De fato, ler edital não é das atividades mais agradáveis ou divertidas. Mas a plateia que foi até a Livraria Cultura do Conjunto Nacional estava lá justamente para ouvir e refletir sobre eles. Quem sabe tentar descobrir uma forma de torná-los mais palatáveis.

“A seleção de patrocínio por editais é uma forma de escolha bastante vantajosa, pois torna o próprio processo um meio de expressão da marca. Além disso, democratiza o acesso aos recursos, valoriza a meritocracia, revela mais projetos de qualidade e ajuda a neutralizar solicitações políticas”, afirma Yacoff Sarkovas, CEO da Edelman Significa, no prefácio do livro.

Foi na Edelman que Benedetti, administrador de empresas formado na FEA-USP e mestre em marketing pela Universidade de Budapeste, prestou consultoria para políticas e programas de patrocínio de empresas como Petrobras, Natura, Pepsico, Votorantim, Bridgestone, Nestlé, Philips, Microsoft, Nokia, entre outras.

Em entrevista ao Cultura e Mercado, ele analisa questões como as críticas aos modelos de apoio empresarial à cultura, as ressalvas com relação aos editais, os erros e desafios das empresas que se enveredam por este campo.

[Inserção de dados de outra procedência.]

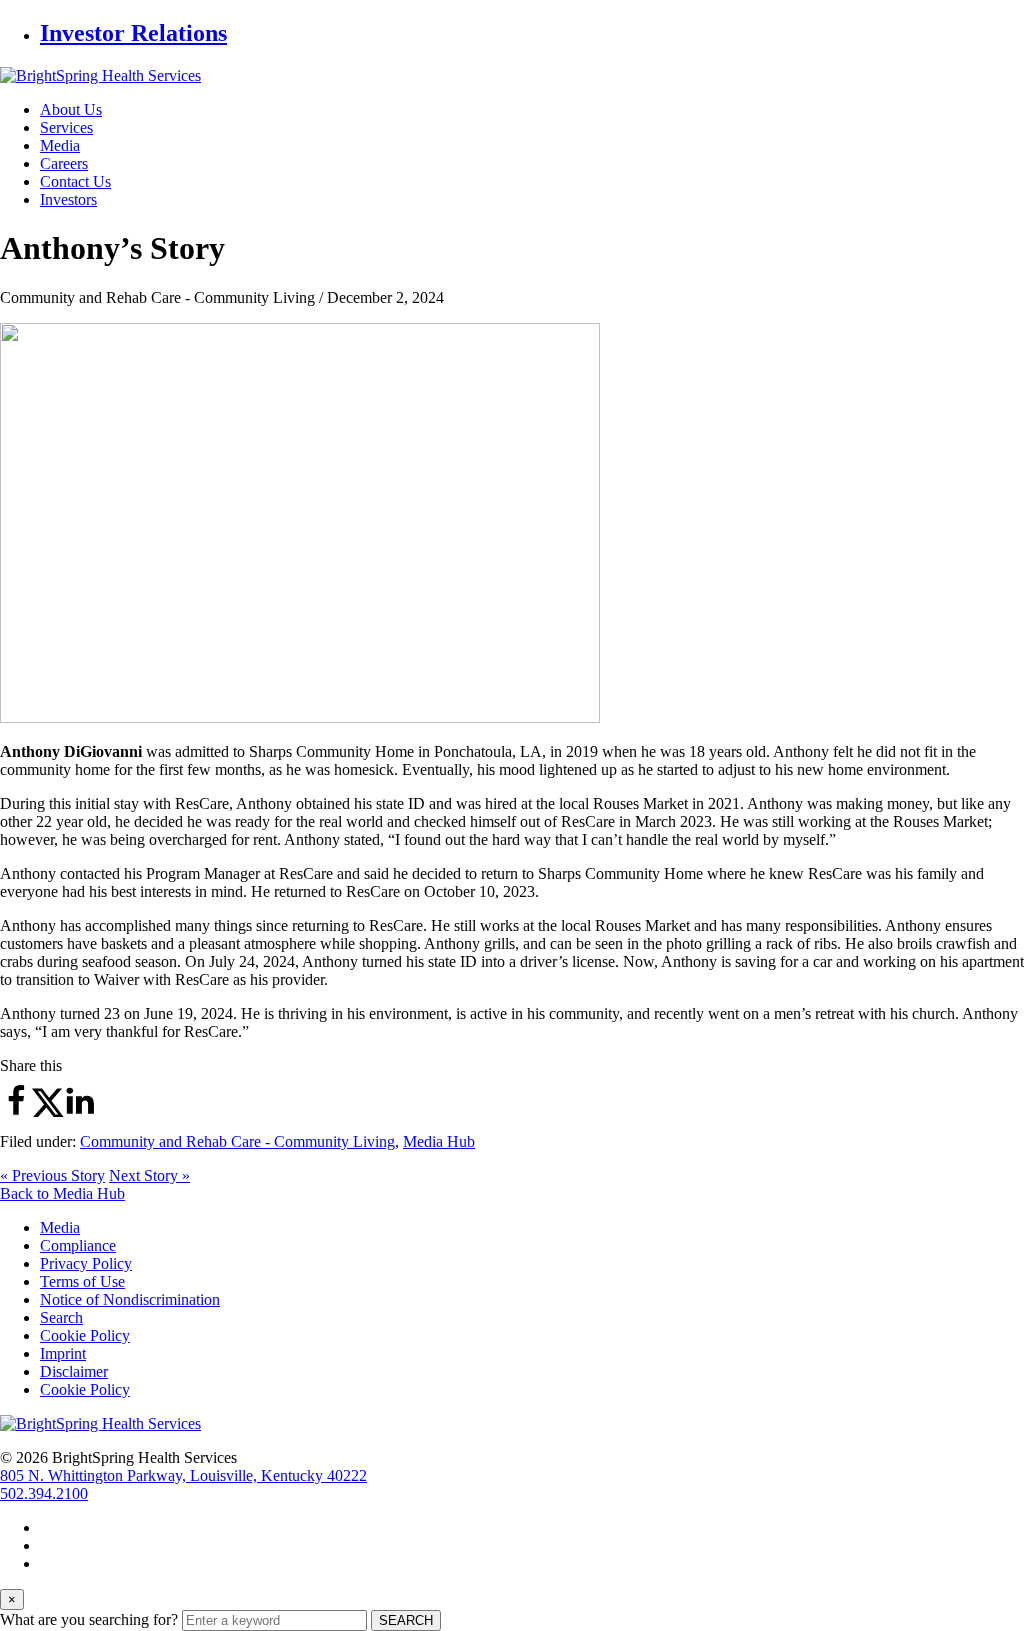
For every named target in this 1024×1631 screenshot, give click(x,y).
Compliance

Cultura e Mercado – Hoje em dia ainda vemos muitas críticas ao modelo de apoio empresarial à cultura. Também vemos muita gente acusando determinados empreendimentos de se associar à arte como forma de validar seus negócios. Na abertura do seu livro você traz uma fala de Péter Inkei, diretor do Observatório de Budapeste, em uma audiência pública sobre patrocínio cultural da Comissão de Cultura, Juventude, Educação, Mídia e Esporte do Parlamento Europeu, em Bruxelas, em 2003. Ele convidava as pessoas a observarem as virtudes do patrocínio empresarial, “que não é filantropia, e sim uma ferramenta de marketing”. Na sua opinião, o que falta para o brasileiro entender melhor essa relação?
Lárcio Benedetti – No mundo, o patrocínio empresarial é considerado uma importante ferramenta de comunicação para as empresas e suas marcas. A palavra “marketing” aparece até em definições de patrocínio de vários autores. Trata-se de uma atividade sólida, que cresce continuamente ano a ano – o investimento global, que era de US$ 0,5 bilhão em 1982, superou em 2012 a marca de US$ 50 bilhões. Pesquisas apontam que o patrocínio responde por mais de 20% do orçamento de marketing e comunicação das empresas que o adotam.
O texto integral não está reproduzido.